ESG & Data Mesh: Driving Sustainable Practices
Explore how the convergence of Data Mesh and ESG offers organizations a unique opportunity to drive sustainability and create long-term value.
This article addresses FinOps from a Data Mesh perspective. If you have a desire to monitor and control your cloud spending over a Data Mesh initiative, well this is a good starting point.
Although FinOps is a holistic discipline for cloud cost management, I believe it is worth dividing and conquering a piece at a time to handle such a burden. Let’s bite the Data Mesh chunk first.
I started working on data mesh initiatives in this paradigm's early stages.
At the same time, I’ve also curated cost management as one of the pillars that a data platform must account for.

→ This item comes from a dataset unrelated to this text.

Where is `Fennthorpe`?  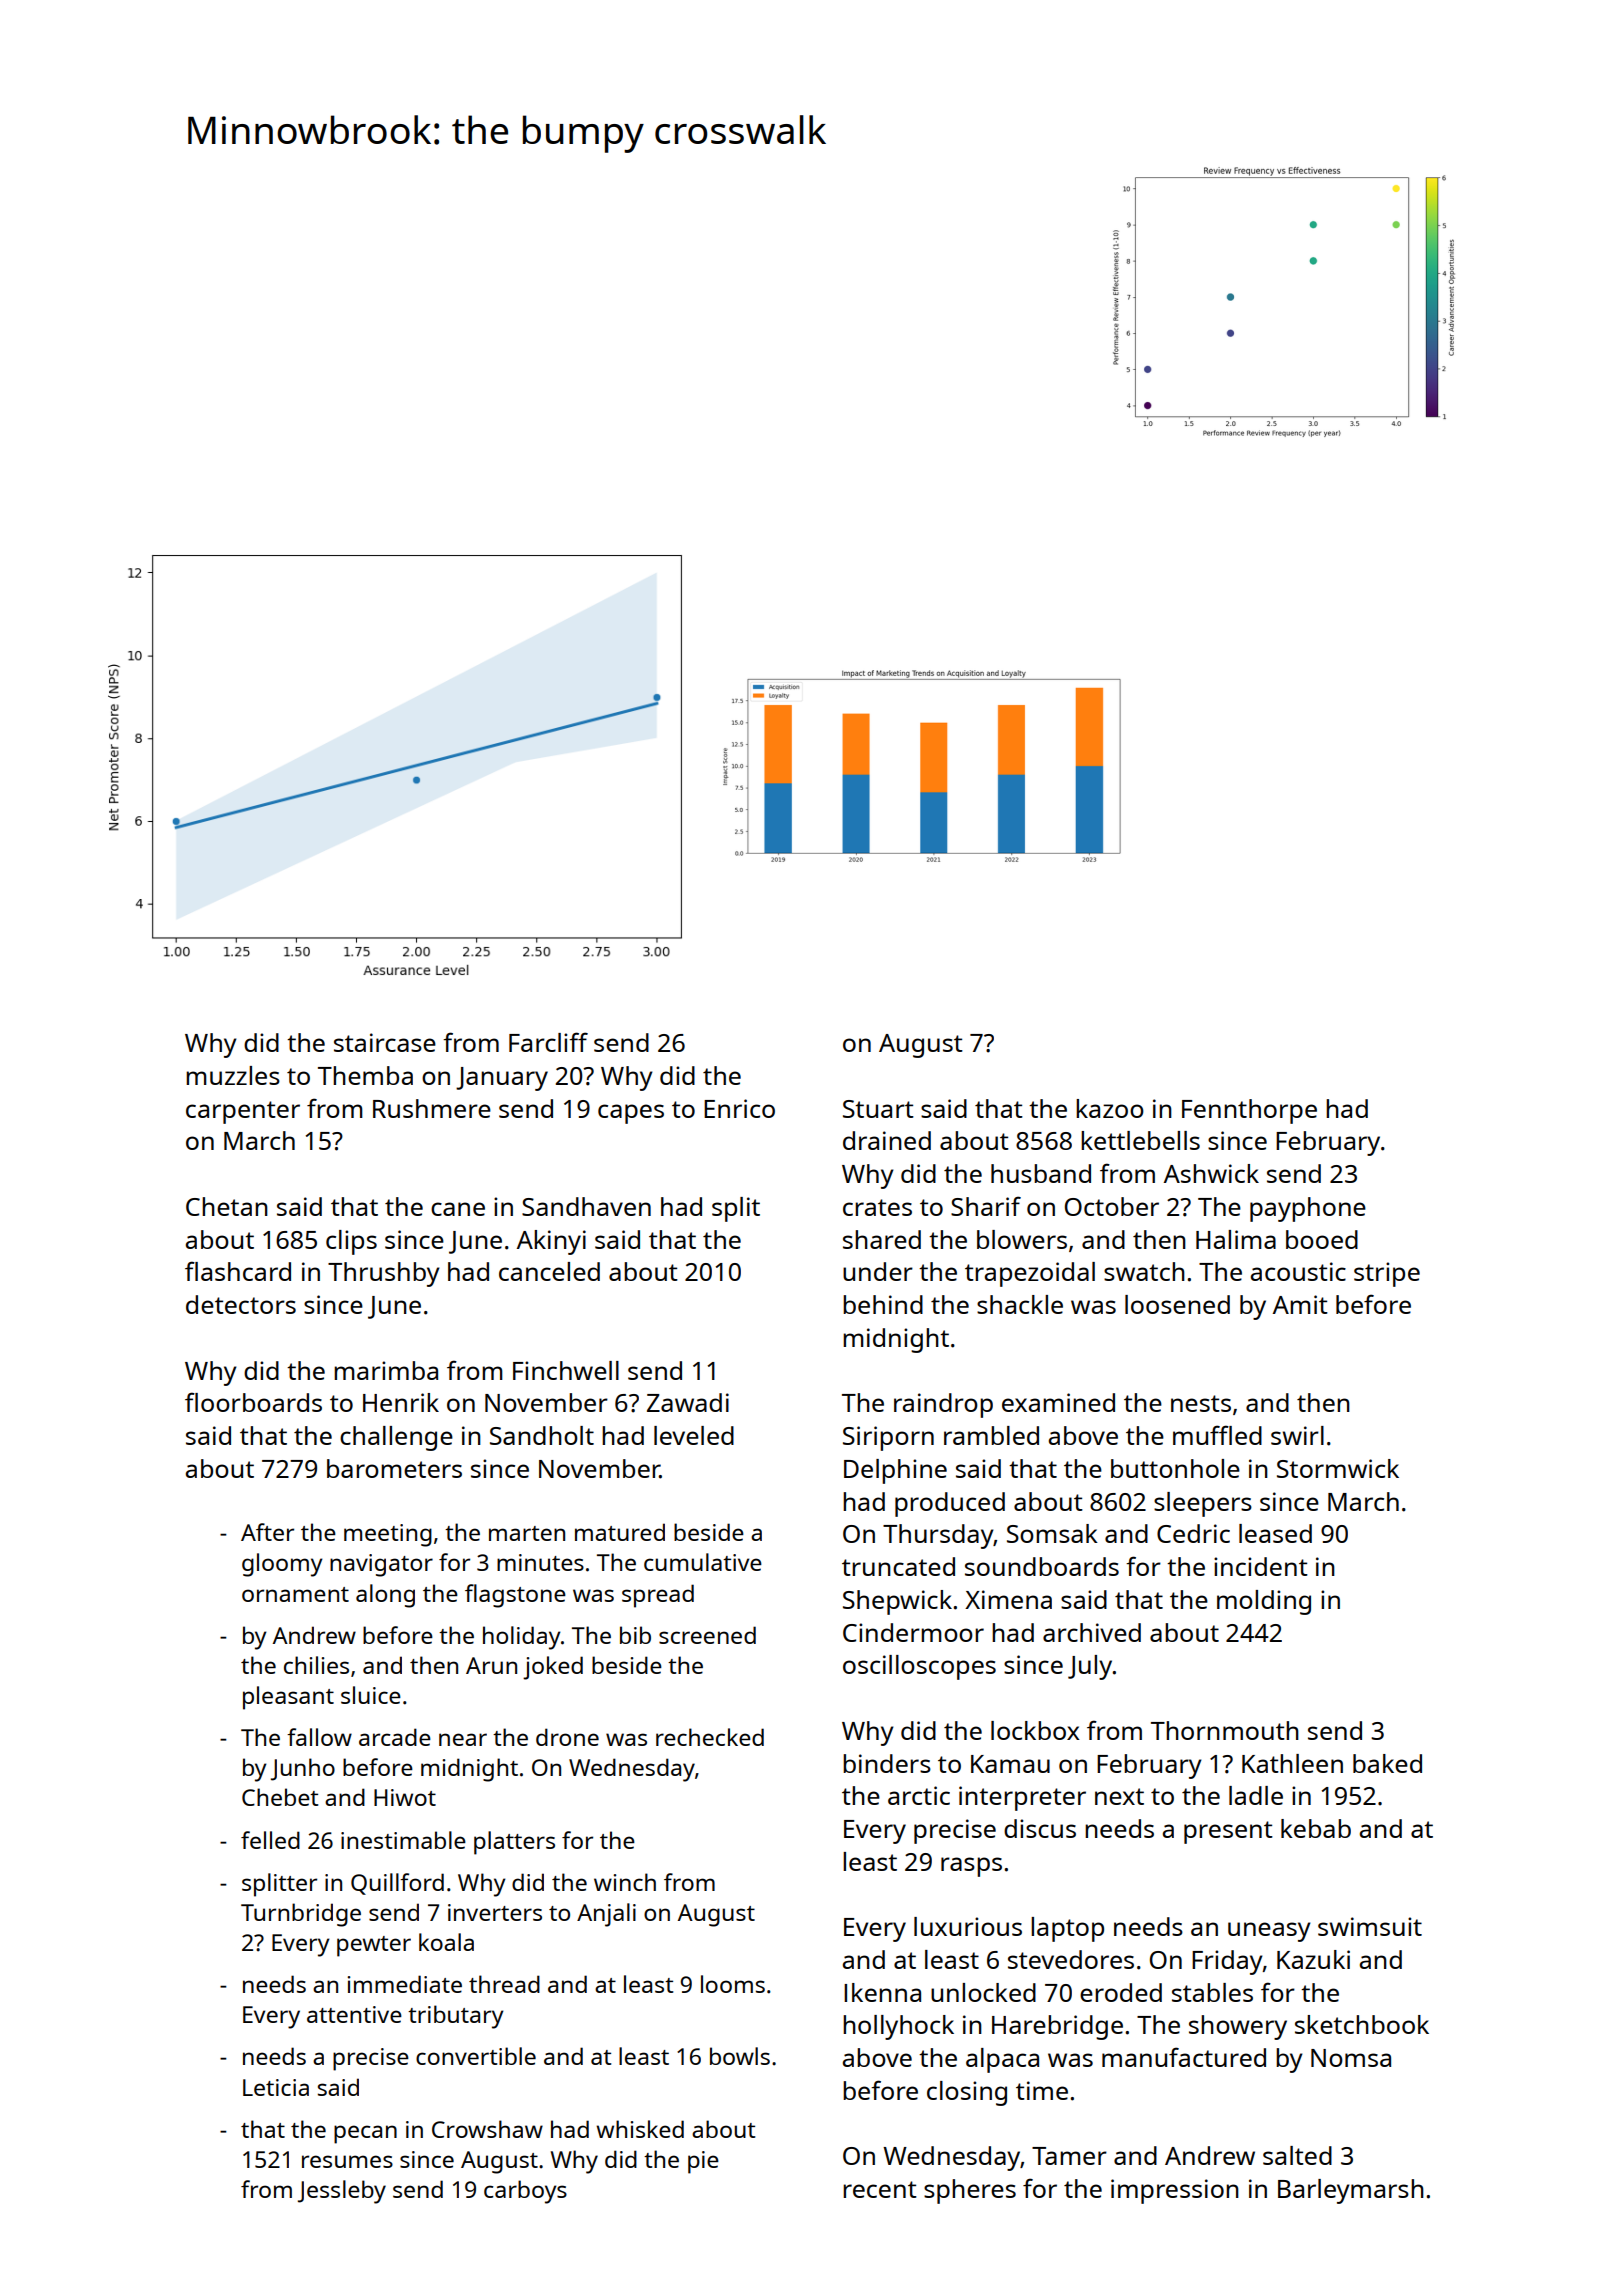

Modern data architectures often are Cloud-based and most of them are Cloud-native. It’s common to recognise a big lack of automated governance in big enterprises and most of the internal regulation is a mix of guidelines and directives without any real control. IT governance is often fragmented and left to common sense. Basically, IT governance at any level has a great lack of automation and this has as direct consequences missing monitoring and control of resources and spending.
The purpose of this article is to provide guidance for data leaders who want to sort out cost management in a data mesh initiative. This approach can be easily generalised to any kind of data management practice. My focus on data mesh arrives at a moment where this combination is basically unexplored. Generally speaking, Data Management and FinOps are not a very well-understood combination yet. FinOps aims to be a comprehensive financial discipline to manage cloud resources regardless of the specific context. On the one hand, Cloud spending is a single discipline, on the other hand, its amplitude is unmanageable if we don’t split the problem into multiple subproblems to solve. I want to address FinOps for Data Mesh in this article.
In a Data Mesh implementation, the self-service platform plays a key role in enabling data capabilities for data producers and data consumers to feed the marketplace of valuable data products.
A Data Mesh Platform must provide cross-cutting concern capabilities (Security, Governance, Cost Management, Monitoring, etc.) and could provide shared resources like Kafka, or other resident clusters.
Data Products could either own resources or borrow shared resources from the platform.
Let’s stay on this high-level description. It is sufficient to discuss our FinOps challenge.
One of the benefits of Data Mesh is the adoption of a formal domain-driven ownership of data products.
It is reasonable to collect metrics at the Data Product, Data Domain and Data Platform levels. This allows Data Owners and Data Domains to determine their own spending and highlight dependencies to determine chargeback policies. The Data Platform team should access to everyone’s costs and provide cost management capabilities for Data Domains and Data Products.
For instance, having monthly cost updates provides feedback on how data have been produced with respect to consumption at the Data Product and Data Domain levels.
I’d start with a Data Product to understand how to decompose costs. But let’s introduce a definition of Data Product we can rely on.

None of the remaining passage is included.